Tour de France: Even Bradley Wiggins finally accepts he's in touching distance of triumph

Emotional Londoner virtually guaranteed to be the first Briton to win Tour crown in 108 years


Bradley Wiggins' and Chris Froome's grip on the top two spots of the Tour de France tightened conclusively yesterday as the Sky team-mates dropped their most dangerous rival, Vincenzo Nibali, near the top of the 2012 race's final summit finish, thus virtually guaranteeing Great Britain's first ever outright Tour victory in 108 years.

Briefly losing contact with Froome within a few kilometres of the finish, the 32-year-old Wiggins said that he had dropped behind his team-mate because he was so overcome with pure emotion at the thought of what almost certainly awaits him in Paris in three days' time. "My concentration had gone, I knew it [the race] was pretty much over, for the first time in the whole race I thought I might have won the Tour," Wiggins said.

"When we rode away from Nibali and got to the last part... there were tears in my eyes as the realisation that the hard climbing was over sank in.

"All the fight in me just went out of the window. I was thinking of so many things; I allowed myself to drift."

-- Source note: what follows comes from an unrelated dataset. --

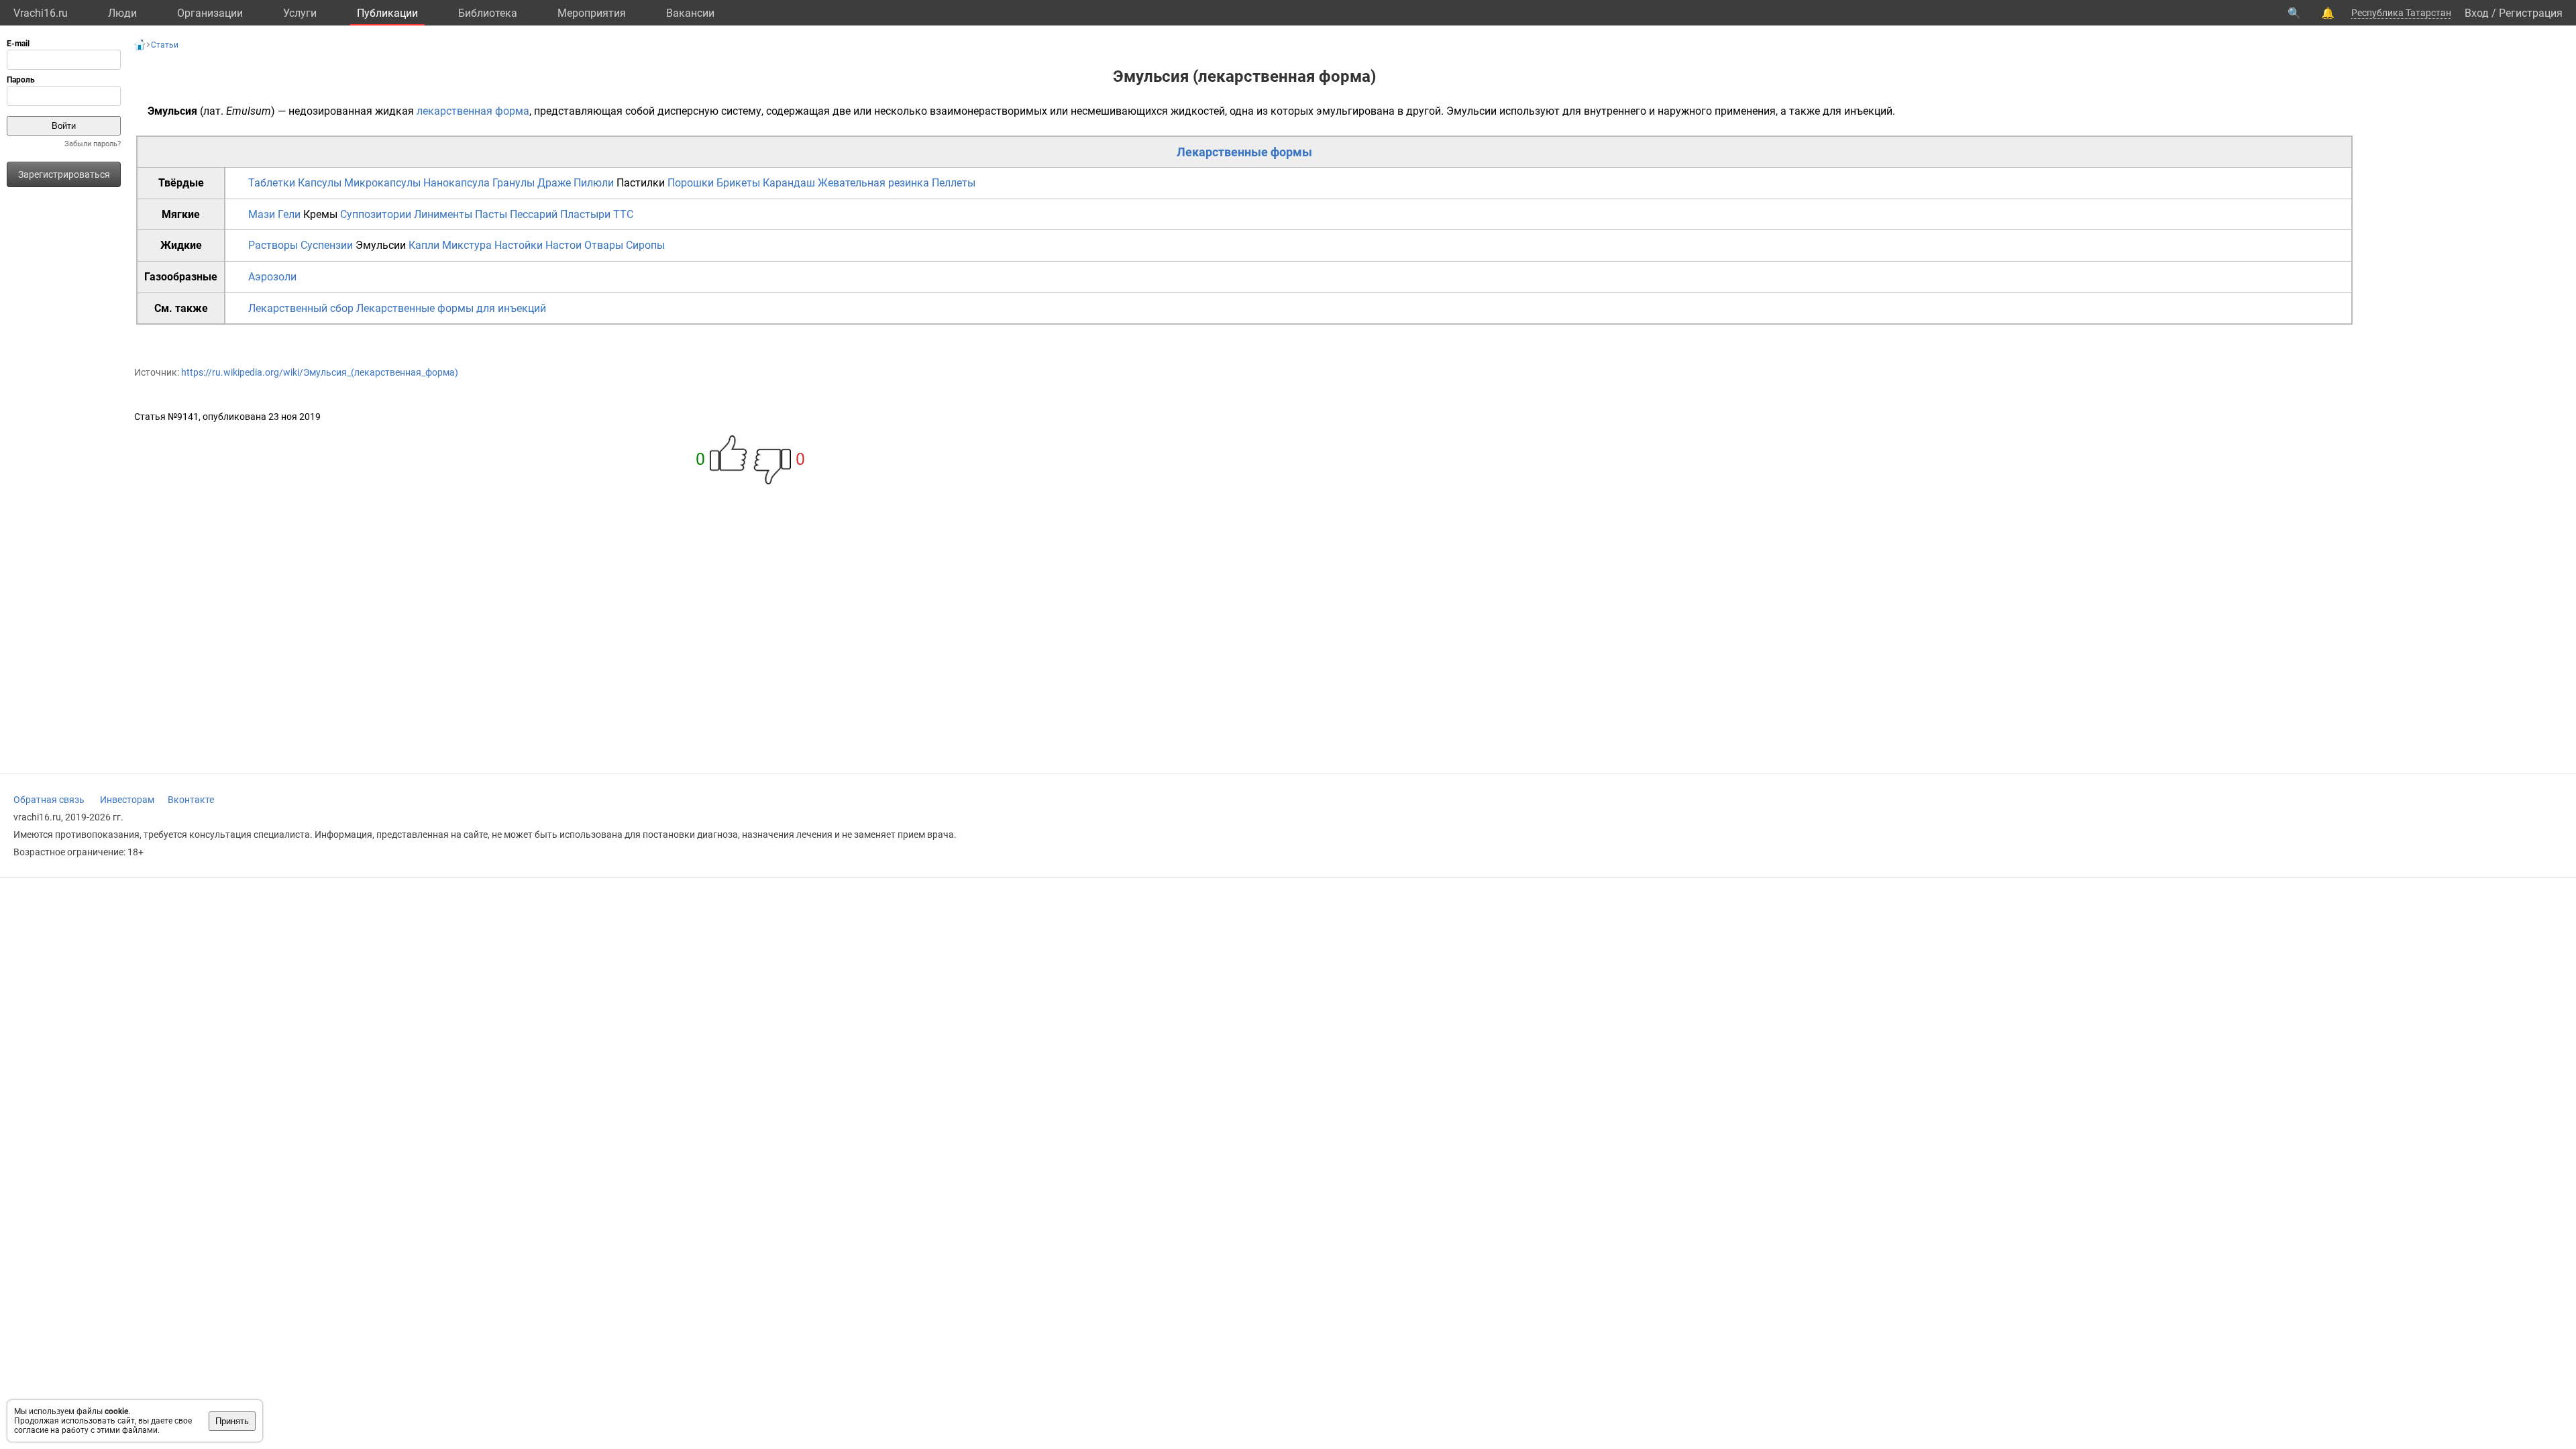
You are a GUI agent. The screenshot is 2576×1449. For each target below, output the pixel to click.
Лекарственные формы (1244, 152)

Only the stage win, which was taken by Spain's Alejandro Valverde, remained outside the Britons' clutches as Froome, again showing he is the stronger climber of the two Sky leaders – a point that Wiggins conceded – slowed and glanced back repeatedly to ensure that the Londoner had all the support he needed to protect his top spot overall and was not in any danger of losing contact for good.

With his dream of winning the Tour now just a few days away from becoming reality, Wiggins said it was difficult on the ascent of the Peyragudes to stay on track mentally.

"Chris was egging me on, but I said to myself, 'That's the climbing done.' I'm not a born climber, I'm a time-triallist who can limit the gaps there. We knew Nibali was nailed, but I was in another world."

Finally, Wiggins seemed to resurface from his own thoughts and, for the last few kilometres, Froome faithfully fulfilled team orders and shepherded his leader to the line. Second just 20 seconds behind Valverde, Froome crossed the finish line with an emphatic nod, as if to say "job done", while Wiggins, in third, grinned from ear to ear as the prospect of becoming Britain's first Tour winner looms ever larger on the horizon.

Nibali's time loss of 18 seconds on the Briton as he crossed the line in seventh place was comparatively minor, and the Italian will almost certainly remain in third overall.

However, with no mountains left, any chance of the Liquigas rider winning the Tour is all but non-existent, and what was the last threat to Wiggins' yellow jersey, barring a crash or sudden illness, has now evaporated.

Although speculation will linger over what might have happened if Froome had been on another team, or if Alberto Contador and Andy Schleck – the two riders who have dominated stage racing for the past three years – had taken part in the 2012 race, Wiggins nevertheless brushed the issues aside. With Froome by his side as a team-mate – "it was one last thing to worry about" – and ultimately, he argued, it was irrelevant who else was present.

"My name will be on that list and that is all that matters. You can only beat who's turned up. Andy's had a lot of problems, other riders are out for other reasons," he said.

"Everybody has had to make sacrifices, Mark Cavendish has made them every day, and that's our job," Froome added when asked how hard it had been to work for Wiggins, rather than race for himself when perhaps he will never again have such a good chance to win the Tour. "It's difficult, but if you had told me I'd finish second in the Tour, I'd never have believed it."

Dave Brailsford, the team principal, ducked a question by French TV, though, over whether Sky's plan was to win the Tour with Wiggins rather than with Froome: "We have got the yellow jersey and done a great team job," he said.

On one of the toughest mountain stages of the race, not even Sky could be guaranteed a completely trouble-free ride, with Cavendish reporting that he had crashed at 3km from the finish line after a fan's flag wrapped in his handlebars. The world champion could complete the race, albeit second last and with his legs swollen from the impact of the fall.

After today's long, but probably very uneventful grind up through central France, all that remains for the two Sky riders is Saturday's 53 km time trial. Given Wiggins won the opening time trial in Besançon and Froome finished second, it would take a brave person to bet against the two Sky riders now.